RED OAK, IOWA -- Outside a candidate's event in Council Bluffs, as the wind was blowing in bitter cold from Nebraska, I witnessed my first ugly moment of the Iowa caucuses. A 19-year-old local man, Steve Bertelson, was standing outside on the sidewalk, shivering visibly, silently holding a sign with a scrawled slogan about the 1 percent. As people left the event, several turned on him, shouting angrily just steps away from him as he absorbed the abuse without saying anything. Why didn't he go across the river to Omaha and bother Warren Buffett instead, shouted one man. Better yet, hollered another, Bertelson should go bother George Soros. Had he heard of him? "Soros! S-O-R-O-S!"
Which arch-conservative candidate was drawing such a crowd? Rick Santorum? Ron Paul? Rick Perry? Michele Bachmann? Nope, nope, nope, nope. It was the moderate, Mitt Romney. The moment hinted at what strikes me as a common misconception in the national coverage of the primaries. In Frank Rich's latest column for New York magazine, he warns of the unreconcilable extremism of the 75 percent of Republican voters who are not yet ready to fall in line behind Romney.

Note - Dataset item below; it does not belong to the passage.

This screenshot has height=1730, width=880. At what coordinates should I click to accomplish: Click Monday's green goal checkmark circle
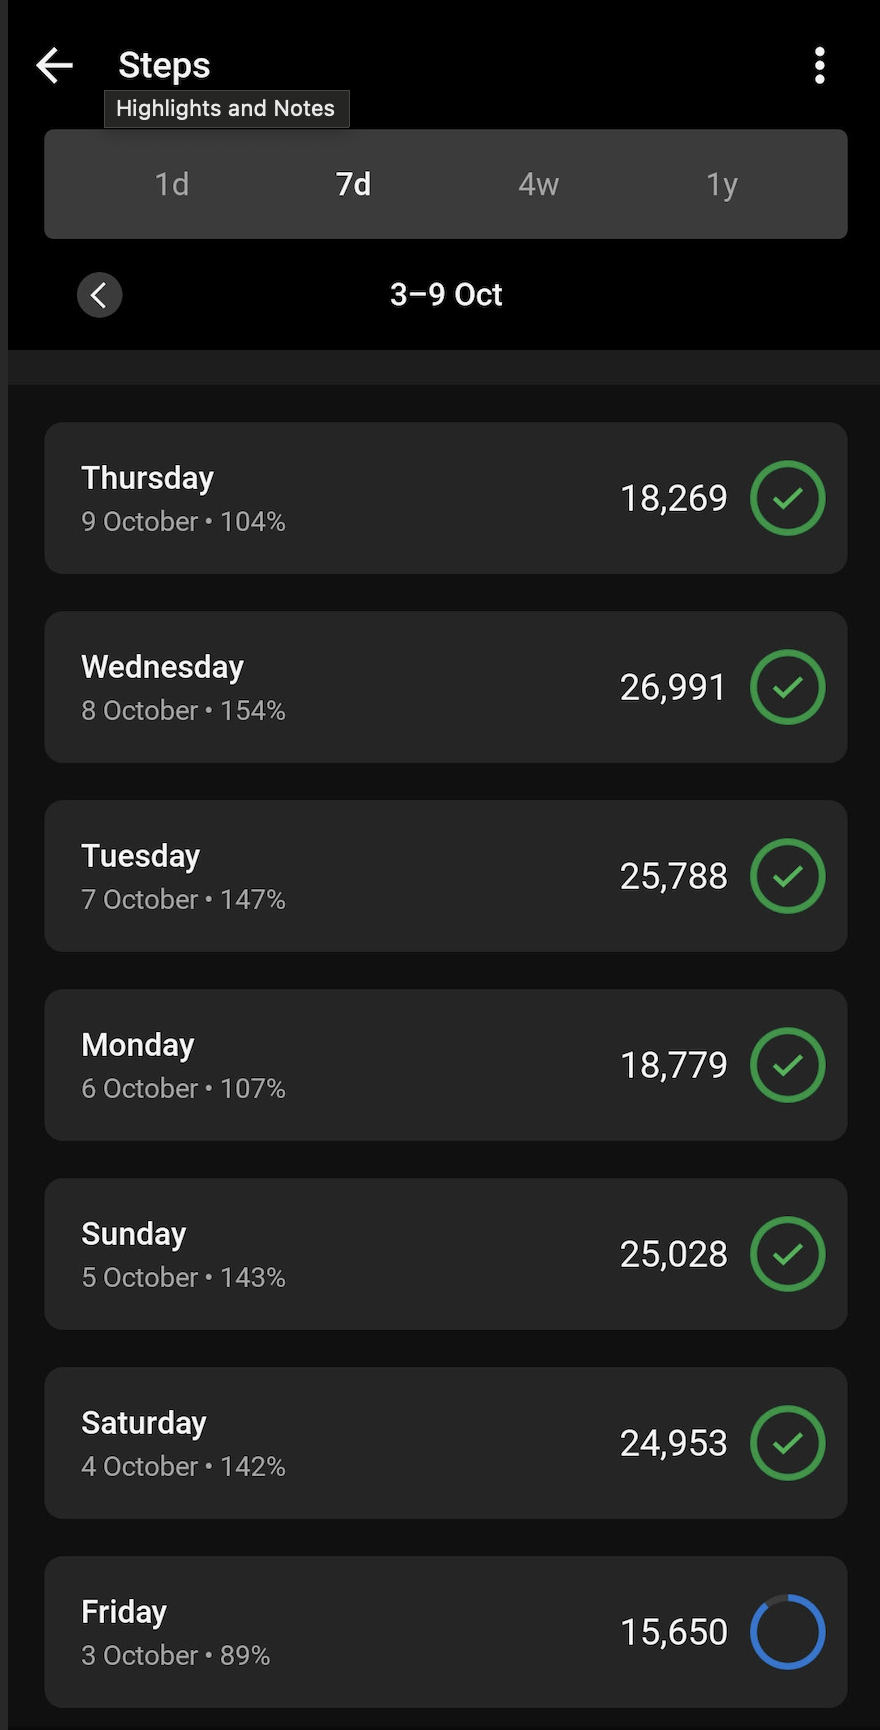coord(787,1065)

No doubt, there's an element of truth to this generalization -- what remains of the old-line, moderate Republican establishment has by and large fallen in line behind Romney. But out here in Iowa, the picture looks more complicated. Plenty of Republican voters who are unsure about Romney feel that way not necessarily because he is insufficiently wild-eyed for their tastes, but also because he simply rubs them the wrong way, is hard to relate to or seems less than entirely sincere. And those who are supporting Romney are not necessarily milquetoast moderates who like him for his presumed technocratic competence -- plenty of them are the really hard-core partisans who prefer him because they see him as the most likely to ground Barack Hussein Obama into the dust, like the older lady from Sioux City I quoted earlier, who calls Obama "frightening."

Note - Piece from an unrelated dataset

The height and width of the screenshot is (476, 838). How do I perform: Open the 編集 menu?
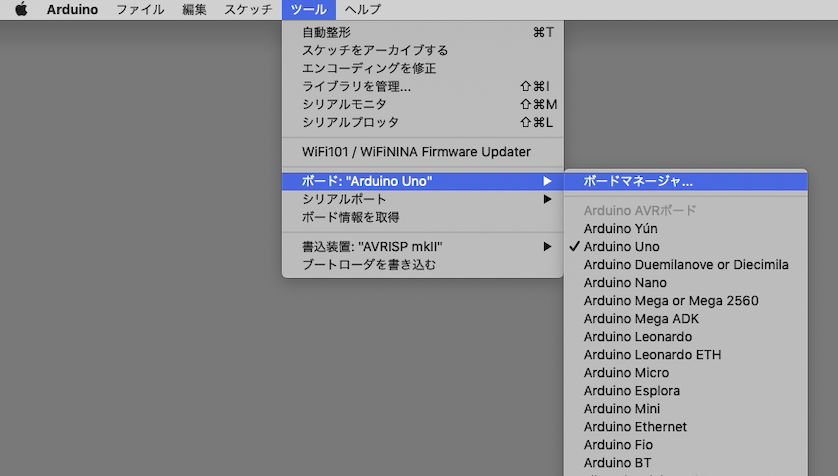(x=194, y=9)
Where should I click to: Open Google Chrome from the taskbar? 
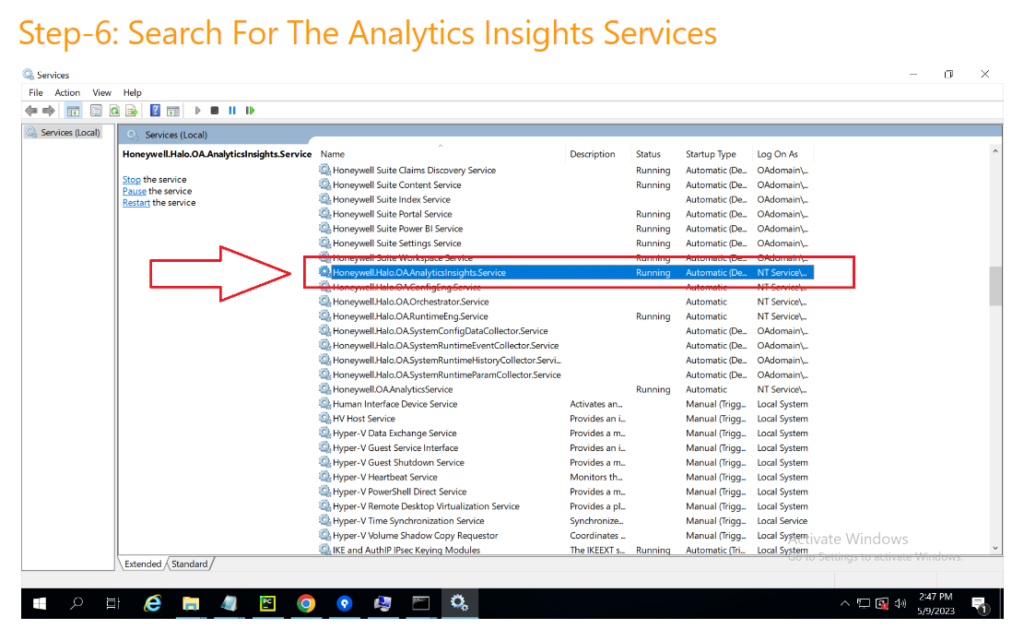[306, 603]
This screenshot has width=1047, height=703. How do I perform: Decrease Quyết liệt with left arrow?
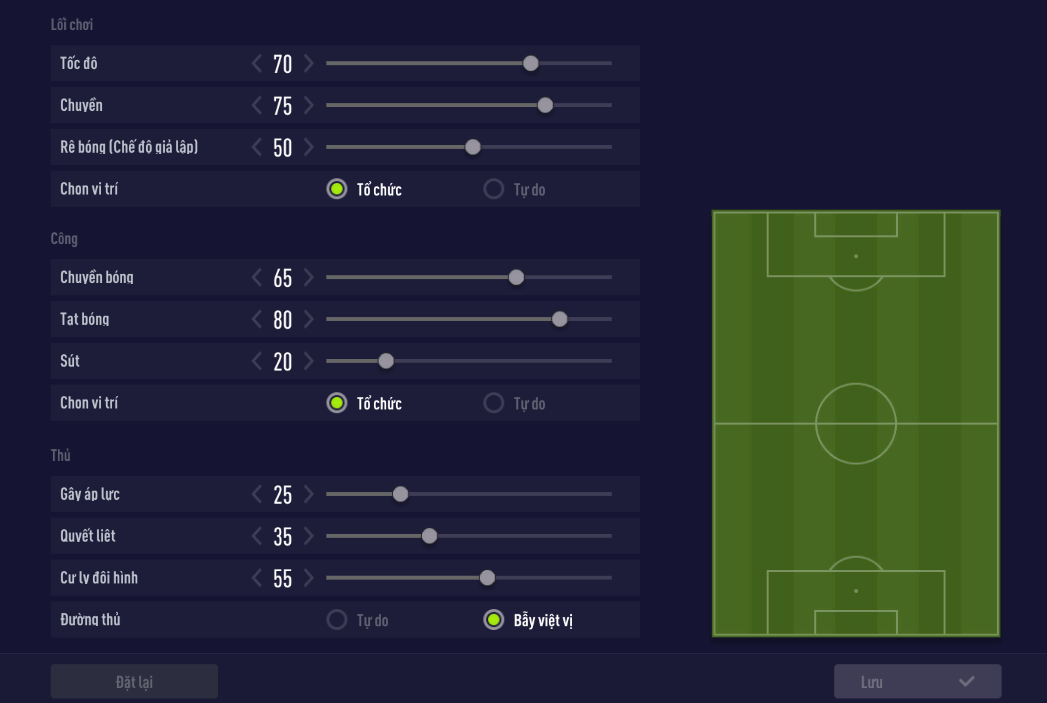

Looking at the choice this way perhaps helps explain the late Santorum wave. Santorum may possess the full culture-warrior outlook, as I described in a recent dispatch, but he is is not exactly breathing fire on the trail. What is striking about his campaign persona, in fact, is how humdrum he is. Not charismatic, exactly -- he reacts to voters' praise and encouragement with a mild nod or swallowed thank you, without any of Mike Huckabee's bonhomie. But he is, for an ideologue with a problematic internet trail, surprisingly normal in his affect. Unlike Romney and even the nouveau-riche Perry in his fancy suits, Santorum comes across as distinctly middle-class, with the hint of a duck-tail tuft of hair at the nape of his neck, a slightly lumbering walk and, above all, those sweater vests. He arrives at events in the same Dodge Ram he's been driving around Iowa for weeks, while Romney and now even Paul zip around in private jets. For those in the know, there is the added fact of Santorum's young daughter's disability. "I've been telling people for a long time that Santorum's going to be the surprise in this race," said Marlys Popma, a longtime leader of the anti-abortion movement in Iowa who stayed uncommitted this race. "He's been in people's living rooms, he's taken the process seriously." Standing in contrast is Romney, with his five flawless sons and 16 grandkids, and his wife Ann, whose way of humanizing him is to declare, as she did in Council Bluffs, that he is pretty much perfect: "I can promise you that his character is exemplary that the's always done the right thing in his life, in every respect." Well, isn't that nice.
Which is how you end up with Santorum supporters like Pamela and Brett Dougherty, whom I met at his event in Marshalltown. By the standards of the pollsters and punditocracy, they would qualify as arch-conservatives -- adamantly anti-abortion, and in Brett's case, borderline libertarian on other issues. But they offered a far more deliberative take on their choice than the curt "Obama's gotta go" responses one tends to get from Romney supporters." Pamela Dougherty, a nurse at a dialysis center, said she liked Santorum because "he seems pretty genuine. I like him because my morals fit closely with his. America is a country in decline; there's no place left for morality. This is the first year I feel a giant need to do what I'm doing" by getting involved in the caucus. As for Romney, she said, "he waffles," on abortion and other issues. They agree with Santorum and Romney that the country is edging toward a European-style welfare state under Obama, but find Santorum's moral argument -- that the welfare state undermines the family and erodes self-reliance -- more credible than Romney's business-minded objection.
For them, Romney's business success holds no particular appeal; whereas at Romney events, one finds people who positively glory in his outsized riches from Bain Capital -- not despite the fact that it involved shrinking companies along the way but because of it. "That's the way America lives," said Ken Schatz, a lawyer at Romney's Sioux City event, whose daughter and son both work in finance. "If it wasn't for the private sector doing its thing, they wouldn't have a job. Yeah, it's bad [laying people off], but it also makes jobs for the future."
Just some things to keep in mind as the spinmeisters and scorekeepers warm up their vocal chords for tomorrow night.